> [What you will do]: Below are records; reproduce exactly the lines from the one that has "Viewport: 744px width, 658px" through the one that has "View the two", ends included, and nothing more.

——————

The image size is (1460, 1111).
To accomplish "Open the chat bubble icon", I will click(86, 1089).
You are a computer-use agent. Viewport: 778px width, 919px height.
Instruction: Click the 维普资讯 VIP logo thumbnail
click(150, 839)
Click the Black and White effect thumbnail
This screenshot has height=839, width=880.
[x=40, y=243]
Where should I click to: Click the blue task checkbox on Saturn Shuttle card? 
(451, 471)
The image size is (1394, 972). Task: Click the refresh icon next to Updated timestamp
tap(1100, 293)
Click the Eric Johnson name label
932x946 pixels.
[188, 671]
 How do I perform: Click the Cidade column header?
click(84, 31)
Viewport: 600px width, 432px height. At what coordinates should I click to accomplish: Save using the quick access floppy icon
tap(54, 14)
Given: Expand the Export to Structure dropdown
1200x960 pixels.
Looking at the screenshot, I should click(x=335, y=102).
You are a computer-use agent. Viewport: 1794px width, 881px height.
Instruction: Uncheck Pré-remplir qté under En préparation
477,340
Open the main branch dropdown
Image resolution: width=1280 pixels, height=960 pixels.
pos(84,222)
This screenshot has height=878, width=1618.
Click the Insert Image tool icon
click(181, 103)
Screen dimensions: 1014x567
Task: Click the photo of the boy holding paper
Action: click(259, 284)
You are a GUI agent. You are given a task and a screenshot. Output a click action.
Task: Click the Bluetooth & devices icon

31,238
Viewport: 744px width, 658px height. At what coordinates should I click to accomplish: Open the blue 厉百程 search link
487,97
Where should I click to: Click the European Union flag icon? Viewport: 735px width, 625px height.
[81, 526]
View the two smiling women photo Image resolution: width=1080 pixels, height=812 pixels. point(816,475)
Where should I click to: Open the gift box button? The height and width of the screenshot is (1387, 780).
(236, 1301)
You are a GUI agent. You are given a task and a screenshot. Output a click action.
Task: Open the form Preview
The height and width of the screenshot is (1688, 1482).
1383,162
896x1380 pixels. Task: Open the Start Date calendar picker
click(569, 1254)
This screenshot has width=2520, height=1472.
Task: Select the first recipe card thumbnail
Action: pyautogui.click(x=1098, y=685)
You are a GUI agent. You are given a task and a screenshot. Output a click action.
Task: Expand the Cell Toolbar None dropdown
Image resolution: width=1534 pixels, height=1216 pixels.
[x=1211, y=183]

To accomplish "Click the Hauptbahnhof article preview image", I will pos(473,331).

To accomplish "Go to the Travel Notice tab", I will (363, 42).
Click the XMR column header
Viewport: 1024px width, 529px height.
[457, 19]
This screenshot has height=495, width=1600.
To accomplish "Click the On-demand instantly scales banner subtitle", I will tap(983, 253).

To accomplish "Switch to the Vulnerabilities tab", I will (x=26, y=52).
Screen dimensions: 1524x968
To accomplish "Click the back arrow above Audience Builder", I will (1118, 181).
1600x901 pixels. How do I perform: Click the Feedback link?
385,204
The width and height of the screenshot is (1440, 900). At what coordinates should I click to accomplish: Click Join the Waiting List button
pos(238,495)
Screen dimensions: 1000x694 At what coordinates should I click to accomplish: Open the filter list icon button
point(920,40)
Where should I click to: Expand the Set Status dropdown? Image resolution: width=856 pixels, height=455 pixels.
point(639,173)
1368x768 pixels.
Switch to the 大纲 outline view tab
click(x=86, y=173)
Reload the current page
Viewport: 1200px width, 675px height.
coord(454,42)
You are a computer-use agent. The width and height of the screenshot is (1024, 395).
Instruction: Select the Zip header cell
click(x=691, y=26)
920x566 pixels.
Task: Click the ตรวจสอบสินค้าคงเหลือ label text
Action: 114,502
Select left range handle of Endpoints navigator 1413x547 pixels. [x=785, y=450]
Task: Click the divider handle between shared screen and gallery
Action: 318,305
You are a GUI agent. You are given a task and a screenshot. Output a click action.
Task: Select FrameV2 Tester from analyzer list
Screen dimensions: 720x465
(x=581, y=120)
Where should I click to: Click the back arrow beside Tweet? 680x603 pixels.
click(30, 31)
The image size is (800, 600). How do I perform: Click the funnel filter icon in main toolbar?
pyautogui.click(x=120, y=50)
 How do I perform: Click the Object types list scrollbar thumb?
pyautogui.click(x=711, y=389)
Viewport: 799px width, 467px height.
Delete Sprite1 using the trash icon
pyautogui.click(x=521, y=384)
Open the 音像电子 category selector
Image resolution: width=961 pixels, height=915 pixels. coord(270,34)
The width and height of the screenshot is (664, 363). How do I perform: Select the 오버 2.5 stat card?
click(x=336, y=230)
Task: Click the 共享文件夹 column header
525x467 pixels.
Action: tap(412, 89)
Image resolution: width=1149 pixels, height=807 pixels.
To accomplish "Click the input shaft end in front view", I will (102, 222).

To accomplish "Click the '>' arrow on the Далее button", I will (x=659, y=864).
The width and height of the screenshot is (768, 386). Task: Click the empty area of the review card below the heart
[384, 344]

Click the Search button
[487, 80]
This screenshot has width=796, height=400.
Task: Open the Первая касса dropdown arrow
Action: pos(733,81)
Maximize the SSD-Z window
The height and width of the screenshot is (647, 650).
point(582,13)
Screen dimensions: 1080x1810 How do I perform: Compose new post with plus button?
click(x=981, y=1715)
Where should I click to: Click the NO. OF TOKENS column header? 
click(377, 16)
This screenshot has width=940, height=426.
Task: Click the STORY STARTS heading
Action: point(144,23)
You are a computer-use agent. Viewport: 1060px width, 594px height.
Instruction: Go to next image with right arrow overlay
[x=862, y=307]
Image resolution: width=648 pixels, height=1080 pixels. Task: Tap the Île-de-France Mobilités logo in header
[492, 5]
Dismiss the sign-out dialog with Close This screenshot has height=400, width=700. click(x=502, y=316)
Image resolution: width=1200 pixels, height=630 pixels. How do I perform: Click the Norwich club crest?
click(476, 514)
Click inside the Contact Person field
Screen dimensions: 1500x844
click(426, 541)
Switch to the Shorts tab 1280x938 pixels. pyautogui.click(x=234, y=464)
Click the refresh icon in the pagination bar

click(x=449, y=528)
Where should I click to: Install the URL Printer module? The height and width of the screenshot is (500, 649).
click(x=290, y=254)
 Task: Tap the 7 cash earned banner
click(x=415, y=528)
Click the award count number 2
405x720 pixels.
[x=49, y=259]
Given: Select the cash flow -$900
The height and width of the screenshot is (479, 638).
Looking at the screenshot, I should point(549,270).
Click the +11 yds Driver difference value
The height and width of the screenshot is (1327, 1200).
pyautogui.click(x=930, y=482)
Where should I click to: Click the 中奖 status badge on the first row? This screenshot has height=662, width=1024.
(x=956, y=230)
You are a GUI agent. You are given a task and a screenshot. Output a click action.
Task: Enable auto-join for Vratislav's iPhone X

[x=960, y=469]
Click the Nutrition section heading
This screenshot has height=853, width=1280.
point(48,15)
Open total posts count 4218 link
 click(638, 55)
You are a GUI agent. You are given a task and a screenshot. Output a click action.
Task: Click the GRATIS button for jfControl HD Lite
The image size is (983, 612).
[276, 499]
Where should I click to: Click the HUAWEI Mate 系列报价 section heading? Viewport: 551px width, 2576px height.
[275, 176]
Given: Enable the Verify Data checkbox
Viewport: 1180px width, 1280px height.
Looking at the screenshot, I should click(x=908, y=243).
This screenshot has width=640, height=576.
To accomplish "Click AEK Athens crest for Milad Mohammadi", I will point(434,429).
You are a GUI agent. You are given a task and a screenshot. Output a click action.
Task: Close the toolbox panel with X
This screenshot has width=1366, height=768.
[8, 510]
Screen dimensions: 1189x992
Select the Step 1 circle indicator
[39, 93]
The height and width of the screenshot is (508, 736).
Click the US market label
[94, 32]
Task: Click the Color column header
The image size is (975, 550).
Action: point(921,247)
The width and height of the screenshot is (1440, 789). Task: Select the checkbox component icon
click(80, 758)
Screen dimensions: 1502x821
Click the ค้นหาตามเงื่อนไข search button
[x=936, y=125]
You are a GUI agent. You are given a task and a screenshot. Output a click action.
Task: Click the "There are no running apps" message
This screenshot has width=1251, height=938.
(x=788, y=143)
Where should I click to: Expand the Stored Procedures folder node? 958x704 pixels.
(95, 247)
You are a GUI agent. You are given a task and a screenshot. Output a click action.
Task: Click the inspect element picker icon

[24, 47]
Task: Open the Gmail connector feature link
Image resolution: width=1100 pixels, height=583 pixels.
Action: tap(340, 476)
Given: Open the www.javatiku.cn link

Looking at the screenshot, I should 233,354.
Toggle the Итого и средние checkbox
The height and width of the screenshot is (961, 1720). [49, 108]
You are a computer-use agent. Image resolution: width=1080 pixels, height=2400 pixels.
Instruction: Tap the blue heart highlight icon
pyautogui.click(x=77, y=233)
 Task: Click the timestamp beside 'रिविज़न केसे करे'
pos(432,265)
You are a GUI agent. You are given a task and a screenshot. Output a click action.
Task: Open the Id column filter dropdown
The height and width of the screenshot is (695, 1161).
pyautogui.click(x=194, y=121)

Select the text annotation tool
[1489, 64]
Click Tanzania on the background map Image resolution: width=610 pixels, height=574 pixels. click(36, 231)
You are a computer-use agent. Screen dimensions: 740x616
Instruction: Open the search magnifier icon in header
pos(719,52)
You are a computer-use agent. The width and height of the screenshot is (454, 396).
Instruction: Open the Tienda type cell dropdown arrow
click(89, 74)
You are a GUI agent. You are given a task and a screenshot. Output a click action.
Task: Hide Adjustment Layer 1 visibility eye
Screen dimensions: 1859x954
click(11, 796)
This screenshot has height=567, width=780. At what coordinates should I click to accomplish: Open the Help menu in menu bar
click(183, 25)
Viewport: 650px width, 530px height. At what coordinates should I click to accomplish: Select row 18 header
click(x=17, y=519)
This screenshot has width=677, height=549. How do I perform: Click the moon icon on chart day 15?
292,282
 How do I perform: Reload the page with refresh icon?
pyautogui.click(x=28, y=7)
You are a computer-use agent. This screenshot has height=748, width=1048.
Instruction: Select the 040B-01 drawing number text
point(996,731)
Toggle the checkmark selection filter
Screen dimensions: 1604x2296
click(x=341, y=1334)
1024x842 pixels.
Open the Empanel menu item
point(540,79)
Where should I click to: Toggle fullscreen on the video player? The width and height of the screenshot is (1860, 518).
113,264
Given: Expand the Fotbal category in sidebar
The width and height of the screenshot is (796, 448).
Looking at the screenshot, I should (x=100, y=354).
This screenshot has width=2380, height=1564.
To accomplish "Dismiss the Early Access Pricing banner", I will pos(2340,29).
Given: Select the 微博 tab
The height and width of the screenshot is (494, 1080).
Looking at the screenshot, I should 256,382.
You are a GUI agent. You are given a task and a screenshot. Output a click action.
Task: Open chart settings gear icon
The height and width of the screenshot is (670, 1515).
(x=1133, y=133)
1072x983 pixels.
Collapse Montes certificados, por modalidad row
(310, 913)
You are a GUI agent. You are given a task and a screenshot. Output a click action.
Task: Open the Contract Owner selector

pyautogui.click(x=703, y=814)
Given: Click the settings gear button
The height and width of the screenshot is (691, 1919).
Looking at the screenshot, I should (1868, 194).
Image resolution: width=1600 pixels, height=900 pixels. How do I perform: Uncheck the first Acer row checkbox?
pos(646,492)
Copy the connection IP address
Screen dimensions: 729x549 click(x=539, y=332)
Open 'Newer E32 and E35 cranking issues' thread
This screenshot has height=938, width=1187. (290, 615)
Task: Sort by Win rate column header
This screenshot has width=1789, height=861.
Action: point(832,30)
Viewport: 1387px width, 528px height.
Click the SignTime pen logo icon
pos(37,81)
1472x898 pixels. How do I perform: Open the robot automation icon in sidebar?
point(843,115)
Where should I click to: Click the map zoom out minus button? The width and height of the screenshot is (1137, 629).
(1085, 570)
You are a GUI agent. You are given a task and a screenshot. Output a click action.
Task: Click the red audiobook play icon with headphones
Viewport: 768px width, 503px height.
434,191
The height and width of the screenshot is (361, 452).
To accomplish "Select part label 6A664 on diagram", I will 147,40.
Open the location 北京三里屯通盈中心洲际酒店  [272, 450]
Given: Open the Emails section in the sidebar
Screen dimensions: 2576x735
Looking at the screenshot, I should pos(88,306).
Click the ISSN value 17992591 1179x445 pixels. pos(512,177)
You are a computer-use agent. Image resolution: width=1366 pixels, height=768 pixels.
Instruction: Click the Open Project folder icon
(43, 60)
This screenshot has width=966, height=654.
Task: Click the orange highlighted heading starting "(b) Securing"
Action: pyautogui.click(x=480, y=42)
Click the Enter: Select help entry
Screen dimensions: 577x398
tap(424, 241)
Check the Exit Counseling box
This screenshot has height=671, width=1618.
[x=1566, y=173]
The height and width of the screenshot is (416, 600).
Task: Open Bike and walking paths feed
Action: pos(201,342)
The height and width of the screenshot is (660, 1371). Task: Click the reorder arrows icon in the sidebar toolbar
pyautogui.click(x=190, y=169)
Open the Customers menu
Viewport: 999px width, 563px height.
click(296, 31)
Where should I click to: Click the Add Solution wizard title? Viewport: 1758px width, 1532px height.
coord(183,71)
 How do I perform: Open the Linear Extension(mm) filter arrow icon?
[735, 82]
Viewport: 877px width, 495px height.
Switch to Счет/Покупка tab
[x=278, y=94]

——————

> [Solution for this exercise]:
Viewport: 744px width, 658px height. At what coordinates should I click to accomplish: Open the blue 厉百程 search link
487,97
Where should I click to: Click the European Union flag icon? Viewport: 735px width, 625px height.
[81, 526]
View the two smiling women photo Image resolution: width=1080 pixels, height=812 pixels. point(816,475)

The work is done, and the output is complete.